For one, it helps set priorities. Drug poisoning deaths are dealt with by Sheila Malcolmson, B.C.’s minister of mental health and addictions; COVID-19 deaths are dealt with by Adrian Dix, minister of health; climate catastrophes are parcelled off to Mike Farnworth, minister of public safety. This means that “drugs” and “climate change” aren’t also properly being considered as health issues.
Subdividing what counts as “health” means governments can prioritize some causes of death over others. COVID-19 affects everyone (though racialized and low-income people most acutely), so it has the highest priority. Poisoned drugs largely affect already marginalized people, so the crisis is perceived as not needing much in the way of funding or attention. And climate disasters, while dramatic, are easy to write off as ‘unprecedented’ or ‘once-in-a-lifetime events’ to excuse poor preparation, and brush off accusations that more should have been done.
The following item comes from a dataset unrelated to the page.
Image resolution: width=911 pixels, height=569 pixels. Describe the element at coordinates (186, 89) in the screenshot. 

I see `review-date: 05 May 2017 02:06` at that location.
Siloing problems into their own neat little containers also encourages the public not to think too closely about these connections. It then places these crises in competition with each other, by pretending there isn’t enough money. The public can bicker between themselves over what is the most important issue, while governments get away with relative inaction. So for example, if the provincial government pledges to spend $500 million on “mental health and addictions services,” there will be people complaining that it would be better used on other things.
This kind of competitive thinking is further stoked by the media, particularly Postmedia publications that will talk up the perils of budget deficits at all levels of government. The columnists at these papers try to present a “common sense” approach that provincial or national finances are the same as on an individual level, while ignoring that this isn’t the case. They’ll also frequently ignore how much of the budget goes to the police.
The solution to fatal crises is not debating which one gets a bigger slice of the pie — it’s having a bigger pie. People die from climate catastrophes, poisoned drugs and COVID-19, but these deaths are all predicated on the same sort of policy failures. All of these crises can, should and need to be dealt with at once, because they stem from the same source.
A system that places profit above human life will always stifle attempts at real change. But it’s crucial to act in solidarity with each other, as failings in any one of these deeply intertwined crises serve to hurt us all.
We don’t need piecemeal, partial solutions. We need radical action.